Ihre Fans lieben Ihre Liebesromane – finden Sie es manchmal schade, anonym bleiben zu müssen?

Ja – und nein. Ich habe schon mal ein Meet and Greet mit Fans gemacht. Ich renne nicht mit der Zorro-Maske herum und bin auch mit meinem Pseudonym authentisch. Ich möchte aber nicht, dass jemand, der mich aus dem Berufsleben kennt, von meinem Nebenberuf weiß – das wäre nicht empfehlenswert, solange ich erotische Romane schreibe.

Hören Sie selbst gerne Hörbücher – und wenn ja, welche?

Ich mochte Hörbücher nicht, bis „Pygmalion - perfekt unverliebt“ als Hörbuch herauskam. Das musste ich dann natürlich notgedrungen anhören – und habe das Grinsen gar nicht mehr von meinem Gesicht bekommen. Seither liebe ich Hörbücher. Ich höre am liebsten Sachbücher, auf Bahnfahrten und bei der Hausarbeit. In letzter Zeit habe ich alle Bücher von Yuval Noah Harari gehört und fange jetzt wieder von vorne an – ein faszinierender Mann, ich kann seine Bücher nur wärmstens empfehlen. Wenn ich lese, lese ich gerne Science-Fiction und Fantasy.

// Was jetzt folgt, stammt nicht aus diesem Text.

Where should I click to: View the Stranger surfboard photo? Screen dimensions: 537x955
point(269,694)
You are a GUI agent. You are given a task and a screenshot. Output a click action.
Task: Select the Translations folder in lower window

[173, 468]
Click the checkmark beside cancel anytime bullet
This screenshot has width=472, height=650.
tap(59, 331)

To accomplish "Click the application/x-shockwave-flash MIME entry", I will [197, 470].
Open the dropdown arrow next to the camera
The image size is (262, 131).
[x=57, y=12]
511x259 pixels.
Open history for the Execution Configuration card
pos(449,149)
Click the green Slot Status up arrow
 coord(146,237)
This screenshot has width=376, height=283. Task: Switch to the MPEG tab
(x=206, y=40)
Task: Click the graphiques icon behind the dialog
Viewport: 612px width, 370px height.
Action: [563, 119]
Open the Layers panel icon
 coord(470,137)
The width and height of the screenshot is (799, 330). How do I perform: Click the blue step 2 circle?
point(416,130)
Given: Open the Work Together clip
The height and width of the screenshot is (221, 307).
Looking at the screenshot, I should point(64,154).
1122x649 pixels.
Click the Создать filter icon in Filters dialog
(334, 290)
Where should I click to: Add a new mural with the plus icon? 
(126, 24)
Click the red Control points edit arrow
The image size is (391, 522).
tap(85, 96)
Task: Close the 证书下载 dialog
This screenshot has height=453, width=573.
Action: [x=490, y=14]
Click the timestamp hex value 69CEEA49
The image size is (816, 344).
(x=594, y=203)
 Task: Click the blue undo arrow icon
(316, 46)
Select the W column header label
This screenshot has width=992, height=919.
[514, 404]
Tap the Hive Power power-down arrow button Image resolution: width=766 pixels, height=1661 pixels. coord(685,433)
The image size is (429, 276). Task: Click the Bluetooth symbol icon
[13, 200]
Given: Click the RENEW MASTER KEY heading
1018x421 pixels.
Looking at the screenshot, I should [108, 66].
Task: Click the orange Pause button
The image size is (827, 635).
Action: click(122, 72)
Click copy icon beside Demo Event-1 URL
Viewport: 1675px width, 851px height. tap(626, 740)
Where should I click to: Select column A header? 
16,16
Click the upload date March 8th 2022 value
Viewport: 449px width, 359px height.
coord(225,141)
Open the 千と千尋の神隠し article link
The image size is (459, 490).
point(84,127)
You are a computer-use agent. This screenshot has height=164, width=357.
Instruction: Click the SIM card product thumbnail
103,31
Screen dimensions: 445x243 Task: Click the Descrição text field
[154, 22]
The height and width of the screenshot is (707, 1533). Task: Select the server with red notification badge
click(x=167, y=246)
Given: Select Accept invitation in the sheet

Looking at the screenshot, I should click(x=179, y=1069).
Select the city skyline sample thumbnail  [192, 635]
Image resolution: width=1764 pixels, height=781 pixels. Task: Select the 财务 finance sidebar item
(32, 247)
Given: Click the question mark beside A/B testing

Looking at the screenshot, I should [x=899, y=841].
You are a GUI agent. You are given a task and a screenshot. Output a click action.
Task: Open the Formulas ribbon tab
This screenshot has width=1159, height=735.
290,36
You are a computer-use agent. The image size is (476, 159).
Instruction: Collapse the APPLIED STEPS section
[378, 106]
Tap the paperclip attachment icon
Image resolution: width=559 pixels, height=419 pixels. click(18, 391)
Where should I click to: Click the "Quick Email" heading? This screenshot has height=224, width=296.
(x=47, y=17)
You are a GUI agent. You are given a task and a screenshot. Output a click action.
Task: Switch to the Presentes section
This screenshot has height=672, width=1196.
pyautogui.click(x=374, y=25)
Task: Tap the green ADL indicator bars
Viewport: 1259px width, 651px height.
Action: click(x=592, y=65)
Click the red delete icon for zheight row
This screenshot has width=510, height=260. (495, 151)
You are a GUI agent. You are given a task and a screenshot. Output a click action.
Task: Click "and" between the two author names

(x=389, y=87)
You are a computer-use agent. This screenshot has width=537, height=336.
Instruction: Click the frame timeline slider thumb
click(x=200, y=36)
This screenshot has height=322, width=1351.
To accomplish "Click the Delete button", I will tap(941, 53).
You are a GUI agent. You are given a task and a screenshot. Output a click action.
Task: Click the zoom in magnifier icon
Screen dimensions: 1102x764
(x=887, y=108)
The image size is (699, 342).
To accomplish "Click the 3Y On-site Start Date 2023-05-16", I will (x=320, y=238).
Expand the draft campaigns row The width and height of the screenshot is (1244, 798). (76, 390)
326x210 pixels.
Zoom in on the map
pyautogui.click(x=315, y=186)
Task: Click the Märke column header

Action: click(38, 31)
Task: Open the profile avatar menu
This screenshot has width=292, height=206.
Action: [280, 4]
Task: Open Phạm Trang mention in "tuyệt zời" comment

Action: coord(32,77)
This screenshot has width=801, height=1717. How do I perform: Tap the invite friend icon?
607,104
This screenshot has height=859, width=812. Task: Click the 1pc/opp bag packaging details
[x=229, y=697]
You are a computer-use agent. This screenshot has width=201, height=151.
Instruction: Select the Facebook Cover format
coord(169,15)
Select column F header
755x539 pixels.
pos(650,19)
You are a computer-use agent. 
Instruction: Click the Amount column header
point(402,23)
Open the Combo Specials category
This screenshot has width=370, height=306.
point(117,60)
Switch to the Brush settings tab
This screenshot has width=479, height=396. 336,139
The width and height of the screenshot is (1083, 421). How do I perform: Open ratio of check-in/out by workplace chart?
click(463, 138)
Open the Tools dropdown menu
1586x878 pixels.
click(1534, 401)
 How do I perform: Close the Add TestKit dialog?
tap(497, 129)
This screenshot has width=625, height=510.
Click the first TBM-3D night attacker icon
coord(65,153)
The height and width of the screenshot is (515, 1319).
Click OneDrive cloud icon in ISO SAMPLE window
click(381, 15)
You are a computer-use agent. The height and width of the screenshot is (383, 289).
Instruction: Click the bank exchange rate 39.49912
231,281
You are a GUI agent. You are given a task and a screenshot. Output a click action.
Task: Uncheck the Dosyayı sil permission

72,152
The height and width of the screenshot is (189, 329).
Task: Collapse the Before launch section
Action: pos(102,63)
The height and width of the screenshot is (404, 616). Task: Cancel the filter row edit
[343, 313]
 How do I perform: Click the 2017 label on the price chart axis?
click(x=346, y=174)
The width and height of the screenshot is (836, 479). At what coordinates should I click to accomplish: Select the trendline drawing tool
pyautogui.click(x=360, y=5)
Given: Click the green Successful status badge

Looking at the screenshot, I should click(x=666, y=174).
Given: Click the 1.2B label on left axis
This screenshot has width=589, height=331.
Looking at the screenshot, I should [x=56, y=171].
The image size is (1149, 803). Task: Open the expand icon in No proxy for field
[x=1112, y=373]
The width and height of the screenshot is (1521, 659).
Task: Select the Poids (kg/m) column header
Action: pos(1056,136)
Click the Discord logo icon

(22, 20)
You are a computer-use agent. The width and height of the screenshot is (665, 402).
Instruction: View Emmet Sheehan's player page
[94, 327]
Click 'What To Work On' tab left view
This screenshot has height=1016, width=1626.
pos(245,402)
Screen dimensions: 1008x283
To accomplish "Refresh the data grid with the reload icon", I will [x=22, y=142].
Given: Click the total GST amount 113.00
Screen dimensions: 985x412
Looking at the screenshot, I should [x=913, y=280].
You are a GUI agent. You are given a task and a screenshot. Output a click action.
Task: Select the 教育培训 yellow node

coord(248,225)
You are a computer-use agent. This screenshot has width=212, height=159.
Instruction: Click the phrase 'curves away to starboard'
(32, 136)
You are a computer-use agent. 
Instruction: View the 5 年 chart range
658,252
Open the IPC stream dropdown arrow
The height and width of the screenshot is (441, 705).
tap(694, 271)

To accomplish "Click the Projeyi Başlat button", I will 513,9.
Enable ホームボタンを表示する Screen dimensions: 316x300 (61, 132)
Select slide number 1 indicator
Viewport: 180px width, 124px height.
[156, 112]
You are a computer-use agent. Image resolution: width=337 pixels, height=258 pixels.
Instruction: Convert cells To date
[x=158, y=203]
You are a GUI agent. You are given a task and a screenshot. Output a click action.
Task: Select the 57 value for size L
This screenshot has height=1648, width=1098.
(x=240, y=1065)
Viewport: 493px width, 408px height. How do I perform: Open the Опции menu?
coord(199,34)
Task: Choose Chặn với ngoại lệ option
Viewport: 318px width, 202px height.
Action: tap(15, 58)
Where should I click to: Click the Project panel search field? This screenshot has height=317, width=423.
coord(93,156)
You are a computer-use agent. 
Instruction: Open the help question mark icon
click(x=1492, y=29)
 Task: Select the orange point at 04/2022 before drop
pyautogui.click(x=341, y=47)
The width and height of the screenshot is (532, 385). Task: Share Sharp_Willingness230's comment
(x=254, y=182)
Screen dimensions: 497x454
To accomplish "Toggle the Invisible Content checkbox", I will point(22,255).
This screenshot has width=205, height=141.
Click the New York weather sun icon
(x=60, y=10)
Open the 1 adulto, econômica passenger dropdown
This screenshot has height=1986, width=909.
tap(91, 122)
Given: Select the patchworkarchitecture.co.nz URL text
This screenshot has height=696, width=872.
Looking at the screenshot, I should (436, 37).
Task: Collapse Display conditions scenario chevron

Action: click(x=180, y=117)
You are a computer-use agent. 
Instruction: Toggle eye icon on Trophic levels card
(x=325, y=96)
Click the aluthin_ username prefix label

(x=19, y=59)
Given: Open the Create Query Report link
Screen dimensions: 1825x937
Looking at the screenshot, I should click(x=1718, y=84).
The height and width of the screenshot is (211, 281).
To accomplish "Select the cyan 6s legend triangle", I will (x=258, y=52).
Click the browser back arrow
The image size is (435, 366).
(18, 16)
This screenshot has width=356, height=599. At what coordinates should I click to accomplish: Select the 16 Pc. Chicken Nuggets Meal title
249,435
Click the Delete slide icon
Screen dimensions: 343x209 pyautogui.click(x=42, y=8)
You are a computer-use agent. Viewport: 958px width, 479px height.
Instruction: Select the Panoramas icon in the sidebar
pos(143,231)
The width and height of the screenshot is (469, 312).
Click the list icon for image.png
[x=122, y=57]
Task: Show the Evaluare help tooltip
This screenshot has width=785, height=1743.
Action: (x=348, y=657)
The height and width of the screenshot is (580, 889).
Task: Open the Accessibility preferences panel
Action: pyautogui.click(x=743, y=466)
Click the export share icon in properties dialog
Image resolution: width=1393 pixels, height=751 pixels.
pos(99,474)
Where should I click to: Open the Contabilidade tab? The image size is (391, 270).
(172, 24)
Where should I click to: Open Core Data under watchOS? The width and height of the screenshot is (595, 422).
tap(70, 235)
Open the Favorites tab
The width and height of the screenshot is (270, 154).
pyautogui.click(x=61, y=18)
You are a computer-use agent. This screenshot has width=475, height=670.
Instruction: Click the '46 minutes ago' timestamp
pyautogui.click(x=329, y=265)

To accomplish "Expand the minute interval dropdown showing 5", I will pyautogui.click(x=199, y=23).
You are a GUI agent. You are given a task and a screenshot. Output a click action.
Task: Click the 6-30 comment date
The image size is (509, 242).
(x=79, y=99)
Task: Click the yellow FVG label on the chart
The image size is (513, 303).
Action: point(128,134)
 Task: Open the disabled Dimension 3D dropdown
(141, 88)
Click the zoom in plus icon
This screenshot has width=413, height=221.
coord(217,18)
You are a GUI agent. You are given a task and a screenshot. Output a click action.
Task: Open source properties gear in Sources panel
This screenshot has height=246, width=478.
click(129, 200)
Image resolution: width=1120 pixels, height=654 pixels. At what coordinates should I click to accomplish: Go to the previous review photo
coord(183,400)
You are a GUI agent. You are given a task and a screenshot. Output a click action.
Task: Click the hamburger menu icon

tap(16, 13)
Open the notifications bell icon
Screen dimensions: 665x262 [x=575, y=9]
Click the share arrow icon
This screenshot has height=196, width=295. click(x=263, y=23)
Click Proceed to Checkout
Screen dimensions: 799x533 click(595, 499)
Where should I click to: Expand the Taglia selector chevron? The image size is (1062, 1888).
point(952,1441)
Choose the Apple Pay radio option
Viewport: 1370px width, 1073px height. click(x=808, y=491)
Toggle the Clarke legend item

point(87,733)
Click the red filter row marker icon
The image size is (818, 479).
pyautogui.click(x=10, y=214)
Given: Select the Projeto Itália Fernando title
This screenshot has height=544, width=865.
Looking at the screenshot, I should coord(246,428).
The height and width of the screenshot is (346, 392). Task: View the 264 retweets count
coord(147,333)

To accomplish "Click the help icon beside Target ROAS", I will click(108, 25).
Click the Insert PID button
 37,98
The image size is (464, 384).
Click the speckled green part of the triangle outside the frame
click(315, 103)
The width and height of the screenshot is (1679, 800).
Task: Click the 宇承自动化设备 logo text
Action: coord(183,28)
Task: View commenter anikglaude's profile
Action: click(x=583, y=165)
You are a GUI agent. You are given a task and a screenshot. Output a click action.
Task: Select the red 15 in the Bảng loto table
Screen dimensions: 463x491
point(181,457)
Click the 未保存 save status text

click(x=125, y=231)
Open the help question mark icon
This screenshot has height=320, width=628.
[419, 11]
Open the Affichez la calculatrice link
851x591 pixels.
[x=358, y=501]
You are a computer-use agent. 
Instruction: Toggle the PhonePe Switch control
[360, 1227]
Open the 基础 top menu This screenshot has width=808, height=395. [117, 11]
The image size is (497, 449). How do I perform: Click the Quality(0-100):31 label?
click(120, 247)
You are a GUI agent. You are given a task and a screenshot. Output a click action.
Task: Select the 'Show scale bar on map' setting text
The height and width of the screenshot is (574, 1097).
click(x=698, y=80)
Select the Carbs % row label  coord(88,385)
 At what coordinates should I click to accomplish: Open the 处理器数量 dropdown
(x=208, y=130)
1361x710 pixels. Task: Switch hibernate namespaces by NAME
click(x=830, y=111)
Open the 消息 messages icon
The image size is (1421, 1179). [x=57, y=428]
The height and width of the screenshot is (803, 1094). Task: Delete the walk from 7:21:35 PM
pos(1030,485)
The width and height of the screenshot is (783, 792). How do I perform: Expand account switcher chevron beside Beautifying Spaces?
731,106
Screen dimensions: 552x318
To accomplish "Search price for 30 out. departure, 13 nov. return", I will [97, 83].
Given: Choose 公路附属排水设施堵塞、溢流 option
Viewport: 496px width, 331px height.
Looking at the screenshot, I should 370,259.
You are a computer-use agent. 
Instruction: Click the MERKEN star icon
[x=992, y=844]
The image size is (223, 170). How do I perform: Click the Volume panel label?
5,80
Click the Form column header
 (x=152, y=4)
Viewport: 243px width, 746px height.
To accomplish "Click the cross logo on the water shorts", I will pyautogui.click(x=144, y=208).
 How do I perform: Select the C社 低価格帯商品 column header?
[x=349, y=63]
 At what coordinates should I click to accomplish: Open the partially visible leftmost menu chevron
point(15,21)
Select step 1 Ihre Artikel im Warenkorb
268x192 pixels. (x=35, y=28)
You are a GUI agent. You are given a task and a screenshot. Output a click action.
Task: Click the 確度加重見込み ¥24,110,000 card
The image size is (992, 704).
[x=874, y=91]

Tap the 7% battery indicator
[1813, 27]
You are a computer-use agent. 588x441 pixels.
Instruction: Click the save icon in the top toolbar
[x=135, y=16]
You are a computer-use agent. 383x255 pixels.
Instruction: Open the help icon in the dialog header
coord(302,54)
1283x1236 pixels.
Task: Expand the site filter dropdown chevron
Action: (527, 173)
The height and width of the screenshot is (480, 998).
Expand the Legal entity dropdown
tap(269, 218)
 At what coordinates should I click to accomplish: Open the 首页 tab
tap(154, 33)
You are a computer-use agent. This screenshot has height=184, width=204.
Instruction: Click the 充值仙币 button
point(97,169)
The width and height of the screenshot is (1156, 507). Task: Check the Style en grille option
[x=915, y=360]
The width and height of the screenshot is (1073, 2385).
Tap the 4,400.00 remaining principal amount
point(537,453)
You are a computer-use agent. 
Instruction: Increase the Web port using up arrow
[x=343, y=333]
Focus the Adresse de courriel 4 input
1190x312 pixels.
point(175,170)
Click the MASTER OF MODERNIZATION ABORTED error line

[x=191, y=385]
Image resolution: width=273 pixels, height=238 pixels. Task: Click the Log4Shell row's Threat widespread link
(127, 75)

Pygmalion: Perfekt unverliebt

Wird es eine Verfilmung Ihrer Bücher geben?

Das weiß ich nicht. Ich bräuchte das nicht unbedingt. Aber wenn sich jemand dafür interessiert, würde ich mich wohl nicht sperren. Da habe ich mir noch nie den Kopf drüber zerbrochen.

Planen Sie, ganz vom Schreiben zu leben?

Mein Beruf gibt mir die Freiheit, so zu schreiben, wie ich möchte. Wäre ich auf die Einnahmen angewiesen, würde das einen ungeheuren Druck erzeugen. Ich müsste dann schreiben, um Einnahmen zu generieren – und das würde mich in meiner Kreativität völlig bremsen. Diese Zwangsjacke möchte mich mir nicht anziehen.

Haben Sie manchmal Angst, dass eines Tages ein Reporter vor Ihrer Tür steht, der – wie bei Elena Ferrante – unbedingt Ihre Identität lüften möchte?

Ich kenne meine schriftstellerischen Grenzen und bilde mich nicht ein, so interessant zu sein wie Elena Ferrante. Aber wenn so etwas eines Tages passiert, dann passiert es eben. Ich versuche aus guten Gründen, meine beiden Identitäten auseinanderzuhalten. Aber wenn es eines Tages rauskommt, geht auch nicht die Welt unter.